I found only a few rare glitches. In the original *Ghost Recon* series I've seen floating dead or enemy soldiers stuck half way through walls. Sometimes their weapons are floating a few feet off the ground too.

Oh, I remember another incident that happened in *Champions Online*. My character fell in a space between the floor and wall trapping me under the room. So I used my dialogue option and I was calling for people to help me get out. I was ignored (maybe they thought it was a joke), but an hour later, I managed to squeeze back out, then I never entered that room again. 
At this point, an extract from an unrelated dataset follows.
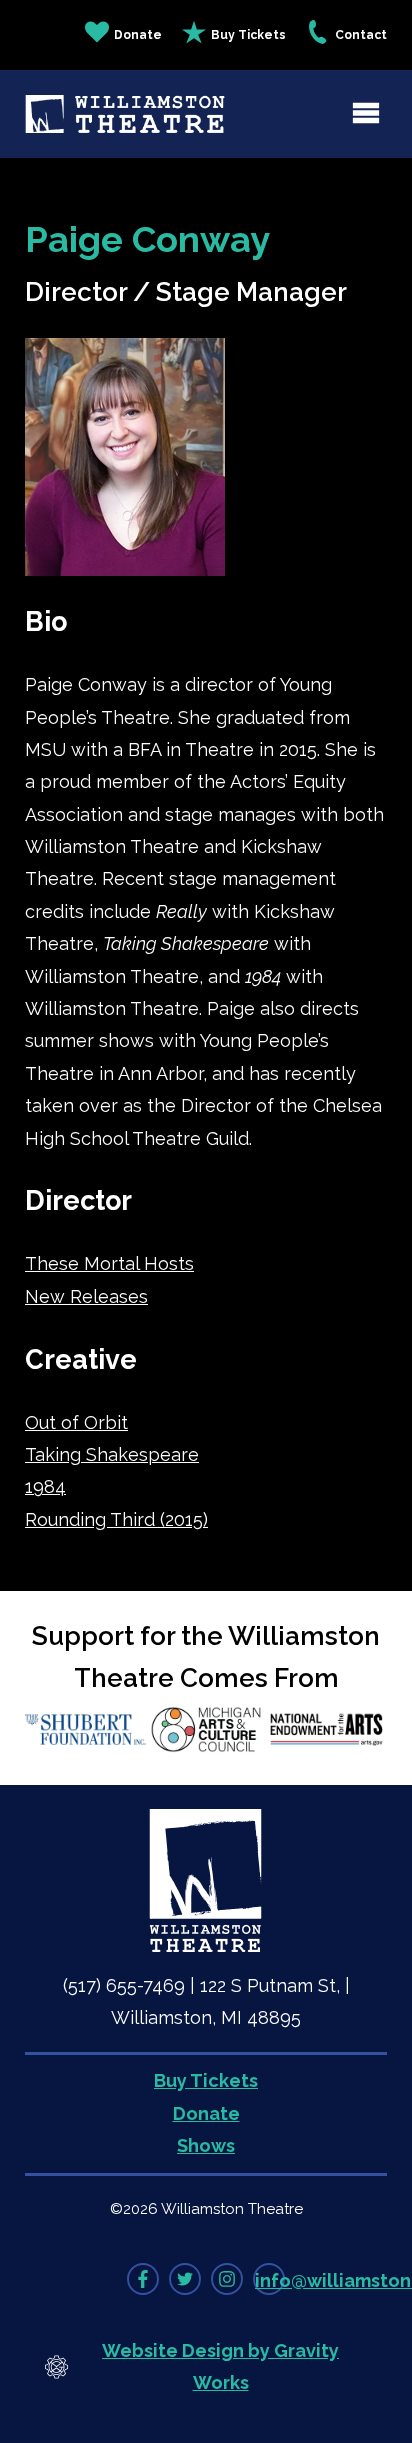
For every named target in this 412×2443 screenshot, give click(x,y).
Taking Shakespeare (112, 1454)
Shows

You'll find a lot of weird game glitches on Youtube if you're looking for more.


----------



## Rebell L (Dec 9, 2011)

I once used a cheat on Oblivion to float up through the top of a well to see what the rope holding the bucket was attached to. It was a rotating zombie, hanging upside down with a rope around it.


----------



## LadyLara (Dec 13, 2011)

I've played all the Tomb Raider games (surprise surprise) and Tomb Raider 3 had some pretty creepy glitches. There was a training level set in a mansion and if you used that after saving the game at certain points then it messed up the Lara Croft model in a variety of creepy ways. Ones I saw included:

Lara having a second head grafted/melded into her head but at a slightly different angle, and wearing a pained grimacing expression. That was actually quite disturbing.

Quite frequently she'd perform what I can only describe as a "**** dance" with her arms that would never stop and rendered her unable to interact with things or climb things.

Her guns would turn into copies of her own thighs, so when you drew them from the holster she would just rip parts of her legs off. They still worked as guns though.

One time her arms even turned into wooden targets from the target range, which also left her unable to interract with things.

Every time you did it you would get something different and it was always very weird.


----------